Our first project developed processes and technologies to preserve a range of digital publications by developing a set of guidelines to help publishers, scholars, and platform developers create scholarship that is more preservable from the start. Once a digital book, article, or digital humanities project is finished, you're limited in what you can do to preserve it. Libraries are used to this but we want to help publishers consider longevity from the very beginning of the process.
We collect things that were created 200 years ago or maybe last year. You don’t have any control over the conditions in which they were created. You just do your best. That’s what libraries do. This project helps publishers to create works that can be preserved and remain part of the scholarly record moving forward, allowing scholars and students to access their history, cite their sources, and trace ideas through time.
What challenges are unique to scholarship preservation?
Jonathan: The output of scholarly publishers is quite different [from that of data journalists]. There’s an expectation from scholars and their readers that the work will be preserved, and that’s part of the urgency on our part. For the past 100 years or more, if you wrote a book or published an article, you expected there would be a library that would preserve that book and you knew it would exist. That expectation is still there but the calculus about what to preserve and how has become a lot more complicated. At the very least, we want to figure out what it will take to preserve these works and be transparent with these publishers and scholars to say: This is the investment it’s going to take, here are the partners that are willing to do it, and here’s how your publications will be at risk.

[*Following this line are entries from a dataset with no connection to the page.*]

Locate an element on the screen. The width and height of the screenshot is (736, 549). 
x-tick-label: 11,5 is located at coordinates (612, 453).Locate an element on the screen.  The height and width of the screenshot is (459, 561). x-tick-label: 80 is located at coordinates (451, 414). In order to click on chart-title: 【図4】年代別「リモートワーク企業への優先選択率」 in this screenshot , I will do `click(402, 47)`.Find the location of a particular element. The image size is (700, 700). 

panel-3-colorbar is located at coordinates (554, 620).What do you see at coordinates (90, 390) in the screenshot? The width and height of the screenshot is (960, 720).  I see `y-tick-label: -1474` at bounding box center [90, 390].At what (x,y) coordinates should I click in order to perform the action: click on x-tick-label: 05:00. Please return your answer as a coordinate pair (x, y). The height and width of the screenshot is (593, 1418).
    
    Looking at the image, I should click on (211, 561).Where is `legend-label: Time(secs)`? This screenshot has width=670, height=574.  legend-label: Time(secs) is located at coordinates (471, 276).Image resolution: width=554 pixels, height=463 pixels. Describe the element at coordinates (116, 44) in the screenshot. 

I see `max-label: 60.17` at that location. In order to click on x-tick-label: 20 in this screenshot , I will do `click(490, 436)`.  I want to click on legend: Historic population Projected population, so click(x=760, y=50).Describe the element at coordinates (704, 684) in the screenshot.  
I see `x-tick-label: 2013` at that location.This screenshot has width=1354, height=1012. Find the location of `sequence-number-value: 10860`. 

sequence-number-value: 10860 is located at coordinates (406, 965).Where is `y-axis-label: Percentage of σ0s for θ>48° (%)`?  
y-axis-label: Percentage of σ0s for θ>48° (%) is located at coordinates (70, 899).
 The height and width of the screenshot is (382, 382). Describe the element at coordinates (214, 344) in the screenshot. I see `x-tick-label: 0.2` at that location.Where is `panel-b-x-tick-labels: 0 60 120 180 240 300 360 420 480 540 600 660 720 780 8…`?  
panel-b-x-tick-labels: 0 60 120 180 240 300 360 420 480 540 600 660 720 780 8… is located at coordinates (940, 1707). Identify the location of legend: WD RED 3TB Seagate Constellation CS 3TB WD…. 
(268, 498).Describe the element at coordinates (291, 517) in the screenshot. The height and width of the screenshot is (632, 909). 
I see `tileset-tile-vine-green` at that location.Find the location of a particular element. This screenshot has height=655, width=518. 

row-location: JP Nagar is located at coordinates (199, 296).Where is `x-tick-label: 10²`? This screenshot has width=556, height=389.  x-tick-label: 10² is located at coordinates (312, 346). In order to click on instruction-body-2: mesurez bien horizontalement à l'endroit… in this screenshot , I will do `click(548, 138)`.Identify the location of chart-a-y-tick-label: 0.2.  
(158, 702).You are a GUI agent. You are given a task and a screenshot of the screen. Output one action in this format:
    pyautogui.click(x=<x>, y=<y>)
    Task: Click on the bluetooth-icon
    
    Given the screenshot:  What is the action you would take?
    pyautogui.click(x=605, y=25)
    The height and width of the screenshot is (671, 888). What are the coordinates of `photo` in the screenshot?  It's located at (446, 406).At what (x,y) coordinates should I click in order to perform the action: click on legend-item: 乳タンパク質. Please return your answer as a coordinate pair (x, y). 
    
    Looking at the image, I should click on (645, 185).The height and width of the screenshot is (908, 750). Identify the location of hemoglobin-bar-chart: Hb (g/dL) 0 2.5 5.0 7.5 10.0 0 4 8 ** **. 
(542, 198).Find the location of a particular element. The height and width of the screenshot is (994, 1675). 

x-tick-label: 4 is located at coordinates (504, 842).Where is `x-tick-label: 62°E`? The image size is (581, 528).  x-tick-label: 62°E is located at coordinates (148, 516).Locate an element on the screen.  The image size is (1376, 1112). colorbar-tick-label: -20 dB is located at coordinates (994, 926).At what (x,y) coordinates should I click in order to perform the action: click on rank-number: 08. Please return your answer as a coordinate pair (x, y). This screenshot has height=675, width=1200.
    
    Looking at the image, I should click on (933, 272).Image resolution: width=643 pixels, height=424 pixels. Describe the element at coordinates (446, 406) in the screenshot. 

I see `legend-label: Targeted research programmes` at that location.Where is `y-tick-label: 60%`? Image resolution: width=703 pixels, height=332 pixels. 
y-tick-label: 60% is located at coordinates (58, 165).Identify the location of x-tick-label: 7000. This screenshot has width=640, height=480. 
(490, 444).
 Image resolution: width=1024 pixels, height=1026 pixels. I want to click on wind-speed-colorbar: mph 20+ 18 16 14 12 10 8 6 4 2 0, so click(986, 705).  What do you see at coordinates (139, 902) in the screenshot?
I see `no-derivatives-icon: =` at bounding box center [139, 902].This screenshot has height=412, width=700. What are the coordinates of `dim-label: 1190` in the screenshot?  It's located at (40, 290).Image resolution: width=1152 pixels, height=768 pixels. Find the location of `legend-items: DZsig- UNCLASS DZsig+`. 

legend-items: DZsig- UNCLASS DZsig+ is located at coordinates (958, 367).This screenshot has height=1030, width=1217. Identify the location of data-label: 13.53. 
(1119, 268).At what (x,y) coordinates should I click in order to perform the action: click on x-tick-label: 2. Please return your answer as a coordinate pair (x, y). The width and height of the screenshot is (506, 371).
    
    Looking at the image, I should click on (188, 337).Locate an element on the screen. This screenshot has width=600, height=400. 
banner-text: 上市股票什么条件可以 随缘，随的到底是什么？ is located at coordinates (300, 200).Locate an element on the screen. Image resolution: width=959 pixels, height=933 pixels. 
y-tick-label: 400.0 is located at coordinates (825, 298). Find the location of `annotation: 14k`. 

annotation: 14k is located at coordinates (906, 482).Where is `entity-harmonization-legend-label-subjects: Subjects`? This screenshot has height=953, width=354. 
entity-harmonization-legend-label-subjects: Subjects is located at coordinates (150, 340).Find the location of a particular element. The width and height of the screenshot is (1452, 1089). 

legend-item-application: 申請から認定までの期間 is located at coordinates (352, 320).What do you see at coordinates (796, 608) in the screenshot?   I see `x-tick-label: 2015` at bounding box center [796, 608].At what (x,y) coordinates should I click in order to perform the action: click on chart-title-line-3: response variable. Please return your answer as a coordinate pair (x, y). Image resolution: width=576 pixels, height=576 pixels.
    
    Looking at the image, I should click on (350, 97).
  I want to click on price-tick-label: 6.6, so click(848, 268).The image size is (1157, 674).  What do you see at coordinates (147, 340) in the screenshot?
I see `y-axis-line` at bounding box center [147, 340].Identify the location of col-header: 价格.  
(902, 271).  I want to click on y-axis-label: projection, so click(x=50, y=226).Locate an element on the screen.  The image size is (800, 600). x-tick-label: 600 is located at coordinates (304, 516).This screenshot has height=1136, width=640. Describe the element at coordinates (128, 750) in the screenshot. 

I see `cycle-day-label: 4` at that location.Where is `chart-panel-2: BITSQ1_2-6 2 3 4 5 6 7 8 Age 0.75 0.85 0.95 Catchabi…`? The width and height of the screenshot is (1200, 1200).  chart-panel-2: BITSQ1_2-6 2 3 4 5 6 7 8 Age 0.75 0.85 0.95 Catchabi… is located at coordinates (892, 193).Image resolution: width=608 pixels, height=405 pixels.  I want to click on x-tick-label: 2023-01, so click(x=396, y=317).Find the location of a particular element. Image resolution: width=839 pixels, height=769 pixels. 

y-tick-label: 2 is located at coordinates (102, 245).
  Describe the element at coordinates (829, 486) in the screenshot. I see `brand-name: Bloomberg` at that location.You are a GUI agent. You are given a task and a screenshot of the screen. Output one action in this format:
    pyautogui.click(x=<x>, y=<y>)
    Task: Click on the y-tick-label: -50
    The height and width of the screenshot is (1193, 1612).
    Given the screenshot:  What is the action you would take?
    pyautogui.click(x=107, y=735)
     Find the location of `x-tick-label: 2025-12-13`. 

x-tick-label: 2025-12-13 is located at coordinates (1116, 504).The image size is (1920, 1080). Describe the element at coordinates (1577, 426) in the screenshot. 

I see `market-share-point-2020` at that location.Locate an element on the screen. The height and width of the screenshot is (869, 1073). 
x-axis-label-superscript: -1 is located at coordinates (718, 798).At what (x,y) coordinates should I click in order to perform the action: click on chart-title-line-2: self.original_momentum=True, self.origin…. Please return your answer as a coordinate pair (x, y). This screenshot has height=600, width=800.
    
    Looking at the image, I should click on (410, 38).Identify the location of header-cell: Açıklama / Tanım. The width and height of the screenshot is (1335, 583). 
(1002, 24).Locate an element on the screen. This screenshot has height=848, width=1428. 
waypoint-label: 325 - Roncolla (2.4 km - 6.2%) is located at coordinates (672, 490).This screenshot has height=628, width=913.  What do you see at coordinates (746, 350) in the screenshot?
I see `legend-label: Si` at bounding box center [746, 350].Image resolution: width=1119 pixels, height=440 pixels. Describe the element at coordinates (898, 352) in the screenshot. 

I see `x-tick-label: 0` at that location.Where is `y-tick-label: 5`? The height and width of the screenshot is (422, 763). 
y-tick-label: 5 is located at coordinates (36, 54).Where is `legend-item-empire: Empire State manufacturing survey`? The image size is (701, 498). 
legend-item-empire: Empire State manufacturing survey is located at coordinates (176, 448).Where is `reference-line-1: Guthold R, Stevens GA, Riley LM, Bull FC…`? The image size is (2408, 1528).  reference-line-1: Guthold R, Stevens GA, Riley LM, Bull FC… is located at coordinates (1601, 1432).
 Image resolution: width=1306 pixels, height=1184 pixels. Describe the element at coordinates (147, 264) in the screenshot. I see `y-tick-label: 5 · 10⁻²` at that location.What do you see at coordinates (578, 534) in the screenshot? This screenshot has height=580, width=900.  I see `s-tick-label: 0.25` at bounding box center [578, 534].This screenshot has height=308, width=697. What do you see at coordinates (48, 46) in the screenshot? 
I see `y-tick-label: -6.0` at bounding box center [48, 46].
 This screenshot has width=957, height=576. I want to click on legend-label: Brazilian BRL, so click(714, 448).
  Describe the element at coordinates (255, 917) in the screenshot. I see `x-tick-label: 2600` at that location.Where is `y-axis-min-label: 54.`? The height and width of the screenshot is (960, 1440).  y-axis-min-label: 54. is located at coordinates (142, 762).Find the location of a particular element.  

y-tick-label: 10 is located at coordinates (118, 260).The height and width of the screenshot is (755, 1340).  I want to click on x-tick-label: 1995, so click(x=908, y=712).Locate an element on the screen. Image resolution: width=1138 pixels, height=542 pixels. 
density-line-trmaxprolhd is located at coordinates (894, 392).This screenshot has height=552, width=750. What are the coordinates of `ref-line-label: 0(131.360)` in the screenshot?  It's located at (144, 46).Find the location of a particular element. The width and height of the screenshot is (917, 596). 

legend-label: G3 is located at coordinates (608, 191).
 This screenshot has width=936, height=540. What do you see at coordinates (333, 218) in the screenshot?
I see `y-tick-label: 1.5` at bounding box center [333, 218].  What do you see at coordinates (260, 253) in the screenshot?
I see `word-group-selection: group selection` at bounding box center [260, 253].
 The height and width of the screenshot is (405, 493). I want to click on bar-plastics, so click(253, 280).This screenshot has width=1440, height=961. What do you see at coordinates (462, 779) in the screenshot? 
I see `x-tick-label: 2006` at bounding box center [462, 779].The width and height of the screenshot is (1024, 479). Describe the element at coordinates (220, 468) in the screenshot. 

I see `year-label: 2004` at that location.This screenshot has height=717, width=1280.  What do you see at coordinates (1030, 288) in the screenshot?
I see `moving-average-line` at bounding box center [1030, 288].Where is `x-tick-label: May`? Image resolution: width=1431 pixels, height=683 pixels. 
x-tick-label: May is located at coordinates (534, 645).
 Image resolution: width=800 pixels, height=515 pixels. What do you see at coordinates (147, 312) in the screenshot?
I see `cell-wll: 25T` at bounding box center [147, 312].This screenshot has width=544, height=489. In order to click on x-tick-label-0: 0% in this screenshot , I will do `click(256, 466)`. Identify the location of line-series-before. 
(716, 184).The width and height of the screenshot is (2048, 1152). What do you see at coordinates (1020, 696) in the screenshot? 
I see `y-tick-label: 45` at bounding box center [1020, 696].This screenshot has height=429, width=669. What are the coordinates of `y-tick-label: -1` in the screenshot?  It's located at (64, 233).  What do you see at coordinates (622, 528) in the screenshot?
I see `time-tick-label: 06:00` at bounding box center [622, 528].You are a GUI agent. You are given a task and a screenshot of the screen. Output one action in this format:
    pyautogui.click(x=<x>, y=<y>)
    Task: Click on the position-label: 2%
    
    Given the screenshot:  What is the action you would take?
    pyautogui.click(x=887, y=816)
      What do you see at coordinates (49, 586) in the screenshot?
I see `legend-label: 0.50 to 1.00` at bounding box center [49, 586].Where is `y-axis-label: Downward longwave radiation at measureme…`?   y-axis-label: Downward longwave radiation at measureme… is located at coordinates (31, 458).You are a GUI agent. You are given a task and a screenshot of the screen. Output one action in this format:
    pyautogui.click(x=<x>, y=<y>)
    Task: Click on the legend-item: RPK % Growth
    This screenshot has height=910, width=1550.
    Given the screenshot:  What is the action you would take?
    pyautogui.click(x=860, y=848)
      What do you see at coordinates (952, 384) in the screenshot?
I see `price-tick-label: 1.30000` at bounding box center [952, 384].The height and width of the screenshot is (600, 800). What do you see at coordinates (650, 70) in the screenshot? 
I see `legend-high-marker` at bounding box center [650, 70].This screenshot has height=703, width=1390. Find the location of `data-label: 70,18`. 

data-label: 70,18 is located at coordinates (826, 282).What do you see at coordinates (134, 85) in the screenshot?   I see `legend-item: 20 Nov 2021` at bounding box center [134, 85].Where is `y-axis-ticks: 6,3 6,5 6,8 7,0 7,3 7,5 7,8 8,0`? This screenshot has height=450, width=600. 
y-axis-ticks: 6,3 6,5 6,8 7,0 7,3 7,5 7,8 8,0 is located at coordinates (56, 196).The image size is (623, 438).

Deb: Archivists, special collections curators and subject matter experts still collect manuscripts, and those records are increasingly born digital. That is a challenge: You had nothing to do with the creation—maybe it’s a Quark file from the ’90s—but it describes a really important moment in history and you want to make it available for others. We have a responsibility to explore this new quandary together.
What is the next phase of your work in digital preservation?
Jonathan: The second project tests out these guidelines by embedding experts with publishers to help them adopt our guidelines, but also to refine them and to test out whether they’re communicated in an appropriate way. Are our assumptions about intervening early on correct? Will we be able to preserve these works as well as we thought we could? That is a three-year project that allows us to follow the entire publication process of some of these works.
The publications we’re looking at are fairly new and they’re on platforms that publishers are still actively engaged in developing and maintaining. The risk is further out. We know that business models and ventures don’t last forever and even if they do, the technologies don’t last forever.
Deb: This is going to be extremely satisfying for people who have said, “if only we could get back to the point of creation and future-proof these works and think about sustainability from the very beginning.”